Na estrada da vida também foi jornalista nos anos que antecederam ao golpe de Estado de 25 Abril de 1974 até ao período dos Acordos de Lusaka. Quais são as recordações mais marcantes que guarda desse período quanto à cobertura de momentos históricos?
Primeiro, foi a minha entrada para a redacção, tinha acabado de chegar de Portugal, onde estava a estudar na altura. Fui à Baixa (...) e encontrei o José Luís Cabaço, que me perguntou o que estava a fazer e disse-lhe estava à procura do meu pai. Novamente, ele questionou o que iria fazer e eu disse que não tinha nada por fazer, que vinha fazer a revolução e ajudar no que for necessário. Ele disse “fica aí, tens uma máquina de escrever, ficas aí a trabalhar (...)”. A segunda questão foi praticamente duas semanas depois, eu disse que era preciso falar com a Frelimo oficialmente, como um jornal que era extremamente anti-Frelimo.

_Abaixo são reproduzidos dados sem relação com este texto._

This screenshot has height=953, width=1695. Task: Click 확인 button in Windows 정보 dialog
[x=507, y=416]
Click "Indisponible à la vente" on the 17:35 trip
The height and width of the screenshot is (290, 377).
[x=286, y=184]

Pedi uma ligação telefónica à central dos correios para falar com o Instituto de Moçambique e todos disseram que não estava a regular bem da cabeça e que isso não ia acontecer. Do outro lado, atendeu-me Jorge Rebelo. Portanto, ter sido, de facto, a primeira pessoa, a nível oficial do jornal, que entrevistou um dirigente da Frelimo, não como alguém que se entregou, mas como alguém que dizia quais eram os princípios negociais da Frelimo. Lembro-me que quando acabámos a entrevista, que demorou dois a três minutos por telefone, aquilo na redacção foi uma festa grandiosa, porque tínhamos conseguido estabelecer o contacto. Depois também houve momentos drásticos naquele jornal, na medida em que fomos atacados várias vezes. Portanto, éramos objectos de ameaças. Eu próprio, certa vez, telefonaram-me a dizer que ia ser executado por crimes contra o povo moçambicano e cheguei à beira do Cabaço e ele disse: “quero ir a Dar-es-salam?” E eu disse “não quero morrer aqui...”, para me tranquilizarem, deram-me um revólver, nunca soube usá-lo até hoje, e passei a ter uma vida em que os meus colegas é que me vinham buscar em casa, quase uma escolta feita pelos meus colegas quando o jornal fechava, duas a três da manhã. Foram momentos muito marcantes para toda a minha vida. Foram os momentos mais felizes profissionais que tive, com mais adrenalina e as pessoas sentiam que estava a fazer, de facto, um trabalho histórico.